[Material provided]
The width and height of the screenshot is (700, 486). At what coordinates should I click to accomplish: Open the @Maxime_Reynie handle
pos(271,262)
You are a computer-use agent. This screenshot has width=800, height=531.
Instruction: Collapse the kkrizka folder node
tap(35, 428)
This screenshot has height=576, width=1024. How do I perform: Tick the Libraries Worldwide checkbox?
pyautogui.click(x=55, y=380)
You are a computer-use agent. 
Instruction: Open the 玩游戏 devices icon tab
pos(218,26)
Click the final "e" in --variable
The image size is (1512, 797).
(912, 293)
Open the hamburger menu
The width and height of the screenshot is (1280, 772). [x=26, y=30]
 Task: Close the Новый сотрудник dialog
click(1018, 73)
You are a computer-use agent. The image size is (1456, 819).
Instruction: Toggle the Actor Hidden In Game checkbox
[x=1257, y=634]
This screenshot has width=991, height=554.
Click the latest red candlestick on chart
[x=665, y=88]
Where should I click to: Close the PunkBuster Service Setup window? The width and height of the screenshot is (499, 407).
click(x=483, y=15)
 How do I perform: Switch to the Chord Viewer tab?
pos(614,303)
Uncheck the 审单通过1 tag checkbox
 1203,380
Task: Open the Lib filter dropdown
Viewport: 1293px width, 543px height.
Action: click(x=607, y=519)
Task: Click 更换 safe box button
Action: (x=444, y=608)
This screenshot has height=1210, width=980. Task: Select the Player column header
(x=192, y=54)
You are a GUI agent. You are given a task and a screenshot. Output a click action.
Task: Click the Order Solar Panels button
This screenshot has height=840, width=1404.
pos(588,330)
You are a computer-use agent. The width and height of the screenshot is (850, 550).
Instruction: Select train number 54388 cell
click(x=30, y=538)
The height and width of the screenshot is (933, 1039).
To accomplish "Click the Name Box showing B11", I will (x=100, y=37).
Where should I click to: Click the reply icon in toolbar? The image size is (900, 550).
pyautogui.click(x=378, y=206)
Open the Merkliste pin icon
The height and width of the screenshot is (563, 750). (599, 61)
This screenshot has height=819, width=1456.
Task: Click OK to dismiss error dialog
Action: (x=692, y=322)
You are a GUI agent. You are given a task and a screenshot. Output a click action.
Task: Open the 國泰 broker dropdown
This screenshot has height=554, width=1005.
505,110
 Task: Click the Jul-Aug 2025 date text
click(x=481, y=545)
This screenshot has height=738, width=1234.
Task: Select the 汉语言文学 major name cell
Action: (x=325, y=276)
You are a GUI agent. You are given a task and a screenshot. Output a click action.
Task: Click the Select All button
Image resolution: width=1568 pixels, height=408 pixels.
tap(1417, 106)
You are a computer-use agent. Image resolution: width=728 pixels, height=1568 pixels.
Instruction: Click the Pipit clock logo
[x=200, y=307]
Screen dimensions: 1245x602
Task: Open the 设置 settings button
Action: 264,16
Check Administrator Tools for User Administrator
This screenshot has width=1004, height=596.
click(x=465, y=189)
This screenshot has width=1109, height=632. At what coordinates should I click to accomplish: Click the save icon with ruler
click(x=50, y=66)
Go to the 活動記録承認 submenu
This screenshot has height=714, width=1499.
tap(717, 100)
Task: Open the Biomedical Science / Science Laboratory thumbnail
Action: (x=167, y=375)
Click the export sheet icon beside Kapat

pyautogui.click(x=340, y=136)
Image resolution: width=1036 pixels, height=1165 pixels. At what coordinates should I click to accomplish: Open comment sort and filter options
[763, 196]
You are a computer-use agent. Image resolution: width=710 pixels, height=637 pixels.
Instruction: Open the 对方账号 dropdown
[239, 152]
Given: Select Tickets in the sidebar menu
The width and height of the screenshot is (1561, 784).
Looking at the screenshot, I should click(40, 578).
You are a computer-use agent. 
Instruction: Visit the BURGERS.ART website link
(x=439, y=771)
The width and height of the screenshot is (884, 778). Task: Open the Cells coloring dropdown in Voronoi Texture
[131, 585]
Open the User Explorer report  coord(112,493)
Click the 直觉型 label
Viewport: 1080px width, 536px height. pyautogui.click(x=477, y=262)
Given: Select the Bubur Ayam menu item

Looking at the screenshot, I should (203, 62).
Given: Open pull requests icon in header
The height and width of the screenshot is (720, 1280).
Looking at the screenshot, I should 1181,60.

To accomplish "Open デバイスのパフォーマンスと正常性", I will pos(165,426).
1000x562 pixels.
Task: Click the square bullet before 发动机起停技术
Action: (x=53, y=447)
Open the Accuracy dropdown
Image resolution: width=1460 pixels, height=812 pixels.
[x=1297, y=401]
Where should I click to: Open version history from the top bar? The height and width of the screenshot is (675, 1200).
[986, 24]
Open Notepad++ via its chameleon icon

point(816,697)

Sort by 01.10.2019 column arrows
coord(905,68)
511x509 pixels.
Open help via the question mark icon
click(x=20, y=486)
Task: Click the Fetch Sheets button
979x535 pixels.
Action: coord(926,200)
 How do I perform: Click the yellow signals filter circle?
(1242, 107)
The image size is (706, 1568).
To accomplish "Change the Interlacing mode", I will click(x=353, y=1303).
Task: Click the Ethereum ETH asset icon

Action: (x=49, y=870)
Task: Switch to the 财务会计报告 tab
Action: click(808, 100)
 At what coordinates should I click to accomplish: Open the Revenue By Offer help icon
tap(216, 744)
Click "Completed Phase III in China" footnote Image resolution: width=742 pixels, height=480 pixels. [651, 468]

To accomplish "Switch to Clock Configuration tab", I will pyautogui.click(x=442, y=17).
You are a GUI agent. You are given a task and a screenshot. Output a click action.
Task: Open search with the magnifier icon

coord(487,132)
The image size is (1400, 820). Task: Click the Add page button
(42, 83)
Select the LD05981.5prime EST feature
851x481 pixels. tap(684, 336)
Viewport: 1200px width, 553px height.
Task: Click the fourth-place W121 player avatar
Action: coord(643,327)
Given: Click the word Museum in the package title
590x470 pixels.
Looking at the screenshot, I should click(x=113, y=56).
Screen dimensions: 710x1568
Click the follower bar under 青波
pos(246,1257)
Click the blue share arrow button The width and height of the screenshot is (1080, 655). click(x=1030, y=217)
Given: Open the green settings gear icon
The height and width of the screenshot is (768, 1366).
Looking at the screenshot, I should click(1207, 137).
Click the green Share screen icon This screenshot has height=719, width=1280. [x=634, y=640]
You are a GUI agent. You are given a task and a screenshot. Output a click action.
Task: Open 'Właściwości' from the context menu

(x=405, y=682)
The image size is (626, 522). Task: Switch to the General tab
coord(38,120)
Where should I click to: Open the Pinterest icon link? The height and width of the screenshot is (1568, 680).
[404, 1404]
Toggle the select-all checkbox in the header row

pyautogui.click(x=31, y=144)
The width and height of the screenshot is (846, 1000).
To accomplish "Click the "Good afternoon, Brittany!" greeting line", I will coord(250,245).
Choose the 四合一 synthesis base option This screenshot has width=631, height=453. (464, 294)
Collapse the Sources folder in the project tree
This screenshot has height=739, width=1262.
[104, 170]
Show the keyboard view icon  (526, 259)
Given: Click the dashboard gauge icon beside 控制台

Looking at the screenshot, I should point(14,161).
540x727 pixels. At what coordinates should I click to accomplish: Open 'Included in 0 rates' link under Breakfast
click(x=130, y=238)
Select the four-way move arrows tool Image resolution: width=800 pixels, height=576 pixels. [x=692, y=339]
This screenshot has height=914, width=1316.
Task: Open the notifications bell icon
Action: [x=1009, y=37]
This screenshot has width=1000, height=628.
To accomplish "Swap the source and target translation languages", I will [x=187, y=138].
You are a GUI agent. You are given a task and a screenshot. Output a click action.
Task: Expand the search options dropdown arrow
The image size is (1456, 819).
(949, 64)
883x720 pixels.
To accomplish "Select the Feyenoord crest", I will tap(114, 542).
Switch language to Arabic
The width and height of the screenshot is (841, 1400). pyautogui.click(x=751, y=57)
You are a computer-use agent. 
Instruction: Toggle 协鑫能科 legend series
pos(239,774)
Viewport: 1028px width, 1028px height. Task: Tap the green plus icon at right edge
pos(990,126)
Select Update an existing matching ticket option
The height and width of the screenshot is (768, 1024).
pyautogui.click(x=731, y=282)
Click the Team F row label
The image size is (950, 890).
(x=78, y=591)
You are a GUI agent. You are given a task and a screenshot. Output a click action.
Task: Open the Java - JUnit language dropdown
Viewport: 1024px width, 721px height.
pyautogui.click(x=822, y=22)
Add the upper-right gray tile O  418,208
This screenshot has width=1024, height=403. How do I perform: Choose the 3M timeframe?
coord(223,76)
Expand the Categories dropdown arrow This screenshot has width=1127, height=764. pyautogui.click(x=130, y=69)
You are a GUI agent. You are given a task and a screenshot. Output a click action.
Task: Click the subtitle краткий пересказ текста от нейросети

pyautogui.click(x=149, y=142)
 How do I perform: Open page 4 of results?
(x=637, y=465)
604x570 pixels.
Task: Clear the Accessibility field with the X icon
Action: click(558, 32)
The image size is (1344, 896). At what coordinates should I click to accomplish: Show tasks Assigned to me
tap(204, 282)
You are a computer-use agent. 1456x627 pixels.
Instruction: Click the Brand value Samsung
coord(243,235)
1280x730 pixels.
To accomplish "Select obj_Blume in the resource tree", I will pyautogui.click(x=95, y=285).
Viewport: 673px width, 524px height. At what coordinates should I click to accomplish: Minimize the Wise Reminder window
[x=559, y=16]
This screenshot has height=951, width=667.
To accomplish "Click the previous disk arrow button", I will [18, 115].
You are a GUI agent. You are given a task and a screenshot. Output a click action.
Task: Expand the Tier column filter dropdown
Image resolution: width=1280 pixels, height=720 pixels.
[/Material provided]
## What you should do
Where the string "Expand" appears in a line of the entries, count that line, and state the total alone.

## Reply to the task
3